# Two new videos for industrial metal band Thira!



## Pif (Oct 28, 2010)

Hi everybody!

The footnote lists this as the proper section to promote your band, so here are two recently posted videos for Thira: one of a new track live at Ground Zero in Minneapolis, and the other of me playing a VERY new track called "Vanity" in the rehearsal space. Hope ya dig! Don't forget our debut EP is free for download at thira.bandcamp.com and our homepage is www.thiraband.com

Starting on our second EP very soon!


----------



## leandroab (Oct 28, 2010)

This has potential!


----------



## Pif (Oct 28, 2010)

leandroab said:


> This has potential!


 
Thanks man! Glad you think so!


----------



## ZEBOV (Oct 29, 2010)

I haven't heard any good industrial rock or metal since Gravity Kills. And then you come along.

EDIT: Oh yeah, and Rammstein.
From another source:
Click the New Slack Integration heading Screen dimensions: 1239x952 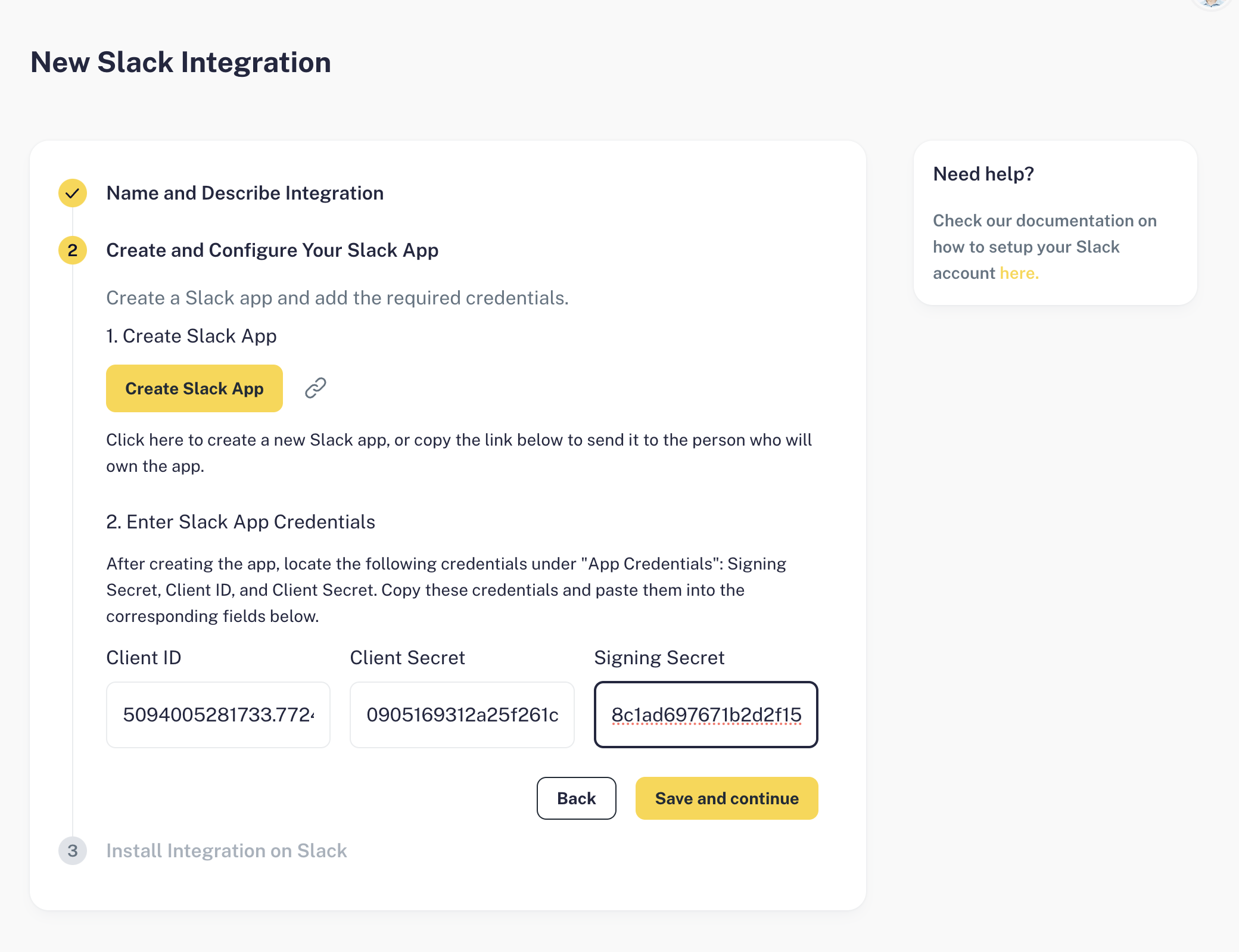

Rammstein is the only CURRENT industrial rock/metal band that I have liked until you came along.


----------



## Pif (Oct 29, 2010)

ZEBOV said:


> I haven't heard any good industrial rock or metal since Gravity Kills. And then you come along.
> 
> EDIT: Oh yeah, and Rammstein. Rammstein is the only CURRENT industrial rock/metal band that I have liked until you came along.


 

Wow, that's awesome! Truly, truly appreciate the kind words. Be sure to tell a friend!


----------



## ZXIIIT (Oct 29, 2010)

Very awesome, we need more bands like you guys in San Diego to play with.


----------



## Pif (Oct 29, 2010)

ZOMB13 said:


> Very awesome, we need more bands like you guys in San Diego to play with.


 
Hell yeah! What's the name of the band bro? Got a link to some music? I'd love to check it out.


----------



## ZXIIIT (Oct 29, 2010)

Pif said:


> Hell yeah! What's the name of the band bro? Got a link to some music? I'd love to check it out.



Squirrelly Arts
Squirrelly Arts on Myspace Music - Free Streaming MP3s, Pictures & Music Downloads


----------



## Evil7 (Oct 29, 2010)

Fuck yeah! Industrial needs to make a comeback.


----------



## Pif (Oct 29, 2010)

ZOMB13 said:


> Squirrelly Arts
> Squirrelly Arts on Myspace Music - Free Streaming MP3s, Pictures & Music Downloads


 

KILLER!!!


----------



## Pif (Oct 29, 2010)

Evil7 said:


> Fuck yeah! Industrial needs to make a comeback.


 

We're definitely trying to aid the comeback!  Thanks for giving it a listen!


----------